Composition of cheeses produced with a commercial starter culture (control), commercial starter culture, and Lc. lactis L3A21M1 (Bac+), and commercial starter and Lc. lactis L3B1M7 (Bac−).
Different lowercase letters as superscripts in the same column indicate significant differences (p < 0.05) between ripening time (days) within each cheese treatment. Different uppercase letters as superscripts in the same column indicate a significant difference (p < 0.05) between cheese treatments at the same ripening time.
Cheese hardness
The hardness of the cheeses was assessed on the basis of the fracturability (breaking force) and is shown in Figure 2. The fracturability increased significantly (p < 0.05) in all cheese samples after 14 days of ripening (p ˂ 0.05). Similarly, other authors have found that semi-hard cheeses become harder during ripening due to moisture loss (Ávila et al., 2006). The addition of a bacteriocin-producing culture (Bac+) or a non-bacteriocin-producing culture (Bac−) resulted in a softer cheese with a significant (p < 0.05) reduction in brittleness on the 14th and 28th days of ripening. This reduction is probably due to the increase in total fat in these cheeses, observed on the 28th day of ripening (Table 1).
Fracturability (breaking force) of cheeses made with a commercial starter culture (control cheese—blue line), commercial starter culture, and Lc. lactis L3A21M1 (Bac+, bacteriocin-producing strain—red line) and commercial starter and Lc. lactis L3B1M7 (Bac−, no bacteriocin producer—green line). Values are the means of three replicates, and error bars represent the standard error of the mean (SEM).
Assessment of proteolysis
The WSN content in cheeses with the bacteriocin-producing strain (Bac+) was significantly higher (p < 0.05) compared to cheeses with the non-bacteriocin-producing strain (Bac-) or control cheeses. On day 7, the WSN concentration as a percentage of total N in Bac+ cheese was 7.51%, while control and Bac− cheeses had lower values of 2.67% and 4.38%, respectively (Figure 3(a)). These results showed that the lacticin 481-producing strain influenced primary proteolysis, probably by enhancing cell lysis and the release of intracellular enzymes of the starter culture. As reported previously (Ribeiro et al., 2016), the bacteriocin 481 exhibited antimicrobial activity against the species Lc. lactis subsp. lactis and Lc. lactis subsp. cremoris. However, the contribution of strain-specific physiological properties unrelated to bacteriocin production cannot be excluded (Sheehan et al., 2006).

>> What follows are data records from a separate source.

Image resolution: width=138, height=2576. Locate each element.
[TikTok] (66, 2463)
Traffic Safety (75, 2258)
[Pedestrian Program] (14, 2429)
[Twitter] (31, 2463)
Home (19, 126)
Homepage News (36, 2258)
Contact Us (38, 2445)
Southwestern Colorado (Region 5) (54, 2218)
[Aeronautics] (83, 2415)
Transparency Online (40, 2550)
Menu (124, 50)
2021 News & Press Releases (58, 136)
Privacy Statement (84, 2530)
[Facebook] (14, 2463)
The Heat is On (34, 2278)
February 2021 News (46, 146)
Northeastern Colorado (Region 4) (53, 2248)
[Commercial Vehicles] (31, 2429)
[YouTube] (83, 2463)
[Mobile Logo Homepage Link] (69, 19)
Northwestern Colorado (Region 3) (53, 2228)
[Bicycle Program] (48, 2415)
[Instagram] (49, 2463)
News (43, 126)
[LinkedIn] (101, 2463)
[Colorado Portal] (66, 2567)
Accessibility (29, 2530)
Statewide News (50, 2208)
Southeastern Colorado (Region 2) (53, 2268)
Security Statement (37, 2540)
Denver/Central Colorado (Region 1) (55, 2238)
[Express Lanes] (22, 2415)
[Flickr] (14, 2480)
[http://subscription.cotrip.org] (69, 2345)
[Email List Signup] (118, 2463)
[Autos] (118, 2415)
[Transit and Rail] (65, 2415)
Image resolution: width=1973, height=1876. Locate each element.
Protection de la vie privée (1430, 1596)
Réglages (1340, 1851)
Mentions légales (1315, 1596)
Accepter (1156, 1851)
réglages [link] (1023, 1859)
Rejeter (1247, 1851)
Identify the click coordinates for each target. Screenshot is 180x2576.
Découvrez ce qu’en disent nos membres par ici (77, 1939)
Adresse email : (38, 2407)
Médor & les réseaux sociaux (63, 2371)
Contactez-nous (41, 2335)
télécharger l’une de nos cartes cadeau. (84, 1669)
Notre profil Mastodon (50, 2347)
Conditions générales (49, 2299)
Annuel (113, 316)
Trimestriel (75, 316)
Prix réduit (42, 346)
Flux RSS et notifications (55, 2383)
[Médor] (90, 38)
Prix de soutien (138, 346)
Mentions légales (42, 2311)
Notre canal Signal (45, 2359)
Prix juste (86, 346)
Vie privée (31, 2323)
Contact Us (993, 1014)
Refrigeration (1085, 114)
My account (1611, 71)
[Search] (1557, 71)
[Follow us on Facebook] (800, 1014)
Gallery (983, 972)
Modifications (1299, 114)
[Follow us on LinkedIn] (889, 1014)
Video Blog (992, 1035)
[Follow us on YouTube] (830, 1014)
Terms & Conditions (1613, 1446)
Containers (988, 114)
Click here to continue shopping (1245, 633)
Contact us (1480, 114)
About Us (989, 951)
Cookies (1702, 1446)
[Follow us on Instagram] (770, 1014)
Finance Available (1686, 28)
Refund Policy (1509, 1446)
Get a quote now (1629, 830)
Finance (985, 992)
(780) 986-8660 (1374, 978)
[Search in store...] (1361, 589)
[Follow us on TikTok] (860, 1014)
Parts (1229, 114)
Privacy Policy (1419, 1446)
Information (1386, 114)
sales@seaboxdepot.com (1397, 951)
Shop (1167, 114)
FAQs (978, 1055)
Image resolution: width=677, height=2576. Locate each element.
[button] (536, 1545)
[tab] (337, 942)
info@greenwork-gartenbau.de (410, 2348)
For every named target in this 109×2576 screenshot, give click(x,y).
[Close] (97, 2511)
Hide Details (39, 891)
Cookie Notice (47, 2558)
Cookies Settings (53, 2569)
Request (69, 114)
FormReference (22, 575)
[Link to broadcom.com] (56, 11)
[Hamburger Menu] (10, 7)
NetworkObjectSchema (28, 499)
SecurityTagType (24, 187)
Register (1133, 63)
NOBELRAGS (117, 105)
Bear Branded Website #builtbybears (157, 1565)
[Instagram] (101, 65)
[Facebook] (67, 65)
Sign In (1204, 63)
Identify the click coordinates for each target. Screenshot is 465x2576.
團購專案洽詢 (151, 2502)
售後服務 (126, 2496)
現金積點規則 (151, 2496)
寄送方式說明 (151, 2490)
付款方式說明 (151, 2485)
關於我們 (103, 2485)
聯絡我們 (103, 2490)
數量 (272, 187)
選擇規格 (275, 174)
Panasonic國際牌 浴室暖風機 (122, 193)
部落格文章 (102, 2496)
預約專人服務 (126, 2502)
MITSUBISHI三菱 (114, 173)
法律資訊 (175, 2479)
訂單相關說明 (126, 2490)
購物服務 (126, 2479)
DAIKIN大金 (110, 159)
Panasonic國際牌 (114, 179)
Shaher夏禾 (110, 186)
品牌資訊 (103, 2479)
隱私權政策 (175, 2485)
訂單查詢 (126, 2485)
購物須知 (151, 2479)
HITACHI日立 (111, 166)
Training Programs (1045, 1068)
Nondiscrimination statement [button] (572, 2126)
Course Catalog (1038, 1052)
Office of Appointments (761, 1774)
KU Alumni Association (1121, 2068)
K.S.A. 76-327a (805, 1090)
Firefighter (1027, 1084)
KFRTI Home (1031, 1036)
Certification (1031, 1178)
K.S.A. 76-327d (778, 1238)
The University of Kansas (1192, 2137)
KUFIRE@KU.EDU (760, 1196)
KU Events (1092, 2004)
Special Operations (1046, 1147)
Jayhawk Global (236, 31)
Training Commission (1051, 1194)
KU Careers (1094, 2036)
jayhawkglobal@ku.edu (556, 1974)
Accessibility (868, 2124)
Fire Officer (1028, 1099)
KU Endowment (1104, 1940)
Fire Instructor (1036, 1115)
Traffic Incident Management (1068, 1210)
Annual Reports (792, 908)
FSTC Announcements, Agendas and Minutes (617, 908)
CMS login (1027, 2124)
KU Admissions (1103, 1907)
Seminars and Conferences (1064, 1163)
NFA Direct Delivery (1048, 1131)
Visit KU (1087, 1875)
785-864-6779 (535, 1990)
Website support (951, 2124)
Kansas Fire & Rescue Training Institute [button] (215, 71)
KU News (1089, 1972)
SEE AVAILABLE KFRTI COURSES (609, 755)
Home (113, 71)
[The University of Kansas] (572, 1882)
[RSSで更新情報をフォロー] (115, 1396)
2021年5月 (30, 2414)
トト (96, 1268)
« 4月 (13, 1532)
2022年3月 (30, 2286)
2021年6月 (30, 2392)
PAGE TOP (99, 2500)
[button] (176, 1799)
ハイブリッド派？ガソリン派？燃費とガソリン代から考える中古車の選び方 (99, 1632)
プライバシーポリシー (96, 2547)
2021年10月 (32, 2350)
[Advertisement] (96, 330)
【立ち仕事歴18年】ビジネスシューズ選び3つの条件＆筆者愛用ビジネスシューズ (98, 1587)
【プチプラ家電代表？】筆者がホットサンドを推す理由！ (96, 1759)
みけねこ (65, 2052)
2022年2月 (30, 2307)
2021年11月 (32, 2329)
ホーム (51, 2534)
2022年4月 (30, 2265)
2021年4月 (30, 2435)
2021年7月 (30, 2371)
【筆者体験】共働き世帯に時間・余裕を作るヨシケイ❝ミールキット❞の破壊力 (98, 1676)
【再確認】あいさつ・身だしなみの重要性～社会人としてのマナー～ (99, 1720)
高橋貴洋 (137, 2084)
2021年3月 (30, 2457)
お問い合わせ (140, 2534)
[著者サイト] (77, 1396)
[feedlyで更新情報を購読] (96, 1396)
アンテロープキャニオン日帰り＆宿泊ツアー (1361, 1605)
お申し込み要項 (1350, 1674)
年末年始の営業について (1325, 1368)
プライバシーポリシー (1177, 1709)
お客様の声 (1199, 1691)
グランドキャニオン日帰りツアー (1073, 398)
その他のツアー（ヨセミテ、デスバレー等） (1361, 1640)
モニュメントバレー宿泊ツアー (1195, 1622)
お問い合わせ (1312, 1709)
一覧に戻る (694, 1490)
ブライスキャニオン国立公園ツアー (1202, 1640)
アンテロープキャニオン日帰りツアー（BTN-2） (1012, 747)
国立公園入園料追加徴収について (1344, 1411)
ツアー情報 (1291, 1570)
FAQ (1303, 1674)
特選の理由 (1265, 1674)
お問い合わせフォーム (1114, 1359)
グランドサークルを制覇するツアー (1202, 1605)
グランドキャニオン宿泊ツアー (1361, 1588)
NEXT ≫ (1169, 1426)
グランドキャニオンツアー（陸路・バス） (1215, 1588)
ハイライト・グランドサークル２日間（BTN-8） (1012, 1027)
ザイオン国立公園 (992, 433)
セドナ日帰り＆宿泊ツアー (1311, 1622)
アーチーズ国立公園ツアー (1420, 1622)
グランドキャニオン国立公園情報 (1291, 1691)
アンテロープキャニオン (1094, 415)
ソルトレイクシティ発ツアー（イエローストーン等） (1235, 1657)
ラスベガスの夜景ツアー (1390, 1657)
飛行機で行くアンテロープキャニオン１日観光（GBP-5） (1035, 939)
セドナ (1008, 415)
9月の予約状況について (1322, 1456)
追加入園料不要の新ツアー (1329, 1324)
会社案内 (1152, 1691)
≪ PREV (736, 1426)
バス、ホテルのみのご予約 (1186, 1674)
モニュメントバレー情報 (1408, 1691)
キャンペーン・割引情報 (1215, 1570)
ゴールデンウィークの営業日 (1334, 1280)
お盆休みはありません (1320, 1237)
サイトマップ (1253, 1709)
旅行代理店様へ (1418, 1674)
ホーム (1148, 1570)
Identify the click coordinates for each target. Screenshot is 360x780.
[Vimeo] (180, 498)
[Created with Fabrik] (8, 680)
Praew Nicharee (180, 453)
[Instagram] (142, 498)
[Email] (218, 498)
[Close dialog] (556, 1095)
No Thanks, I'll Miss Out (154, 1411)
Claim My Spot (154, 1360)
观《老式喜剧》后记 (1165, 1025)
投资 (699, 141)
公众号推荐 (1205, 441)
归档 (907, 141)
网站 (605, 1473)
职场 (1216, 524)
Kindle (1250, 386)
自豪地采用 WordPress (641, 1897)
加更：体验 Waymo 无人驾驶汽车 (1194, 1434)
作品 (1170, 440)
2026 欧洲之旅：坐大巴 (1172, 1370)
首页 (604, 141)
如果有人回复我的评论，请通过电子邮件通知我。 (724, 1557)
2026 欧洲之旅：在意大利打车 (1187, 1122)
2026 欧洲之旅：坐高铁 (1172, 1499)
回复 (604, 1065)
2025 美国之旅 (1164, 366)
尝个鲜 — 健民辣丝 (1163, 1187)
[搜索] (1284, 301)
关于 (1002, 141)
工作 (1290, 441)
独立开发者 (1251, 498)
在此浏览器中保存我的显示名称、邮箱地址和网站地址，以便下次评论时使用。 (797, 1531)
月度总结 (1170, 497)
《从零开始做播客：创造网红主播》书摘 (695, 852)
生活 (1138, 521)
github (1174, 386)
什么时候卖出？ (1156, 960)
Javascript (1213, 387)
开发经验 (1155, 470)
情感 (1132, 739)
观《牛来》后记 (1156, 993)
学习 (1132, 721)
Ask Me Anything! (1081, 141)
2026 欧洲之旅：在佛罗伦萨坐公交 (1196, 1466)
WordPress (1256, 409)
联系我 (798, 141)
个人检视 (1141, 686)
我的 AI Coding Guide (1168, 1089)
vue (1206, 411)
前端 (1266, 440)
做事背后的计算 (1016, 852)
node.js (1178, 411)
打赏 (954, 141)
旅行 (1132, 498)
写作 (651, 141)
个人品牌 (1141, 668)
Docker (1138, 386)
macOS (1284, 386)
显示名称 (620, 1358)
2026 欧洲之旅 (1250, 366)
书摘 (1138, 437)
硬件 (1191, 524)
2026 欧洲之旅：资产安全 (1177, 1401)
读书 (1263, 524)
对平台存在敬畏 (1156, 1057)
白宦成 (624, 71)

Age-related changes in levels of proteolysis measured as soluble nitrogen (N) in (a) WSN, (b) TCA 12%, (c), PTA, and (d) free amino acids (AA-NH3) in cheese made with starter only (control), cheese made with starter and Lc. lactis L3A21M1 (Bac+), and cheese made with starter and Lc. lactis L3B1M7 (Bac−) after 7, 14, 21, and 28 days of ripening. Values are the means of three experiments, and error bars represent the SEM. Different capital letters indicate a significant difference (p < 0.05) between the cheese treatments.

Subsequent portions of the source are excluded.